Wehrforschung - wie trennen?

Dass sich das Feld Wehrforschung alleine aus wissenschaftlicher Sicht nicht so scharf trennen lässt wie gewünscht, ist auch den Kritikern bewusst: Wo verläuft die Trennlinie? Ist es die Firma oder die Forschungseinrichtung, das Forschungs- oder Entwicklungsprojekt selbst, dass den Ausschluss über eine Zivilklausel rechtfertigt? Muss dann konsequenter Weise im Gegenzug auf den Nutzen von Erkenntnissen aus der Wehrforschung verzichtet werden? Die Befürworter der Zivilklausel argumentieren, sogenannte Dual-Use Projekte im Einzelfall zu überprüfen. Als "Dual-Use“ werden solche Güter bezeichnet, die sich sowohl zivil als auch militärisch einsetzen lassen. Dabei kann es sich zum Beispiel um Flugzeugelektronik oder spezielle Schutzausrüstung wie Gasmasken und Filter handeln. Aber auch bestimmte Werkstoffe, wie Polytetrafluorethylen (PTFE) – besser bekannt als Teflon - , sowie Chemikalien gehören dazu.
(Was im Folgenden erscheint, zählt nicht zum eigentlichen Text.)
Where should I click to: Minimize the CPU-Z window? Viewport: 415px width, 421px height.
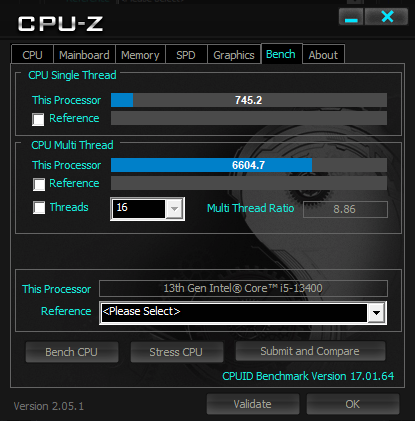tap(351, 17)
Uran, das sowohl für die Herstellung von Nuklearwaffen als auch für den Betrieb von Atomreaktoren zur Stromgewinnung eingesetzt wird, ist eines der bekannteren Beispiele für Dual-Use Rohstoffe. Entscheidend für die Kritiker von Wehrforschung ist, wem das Projekt nützt und wer das Geld dafür bereitstellt.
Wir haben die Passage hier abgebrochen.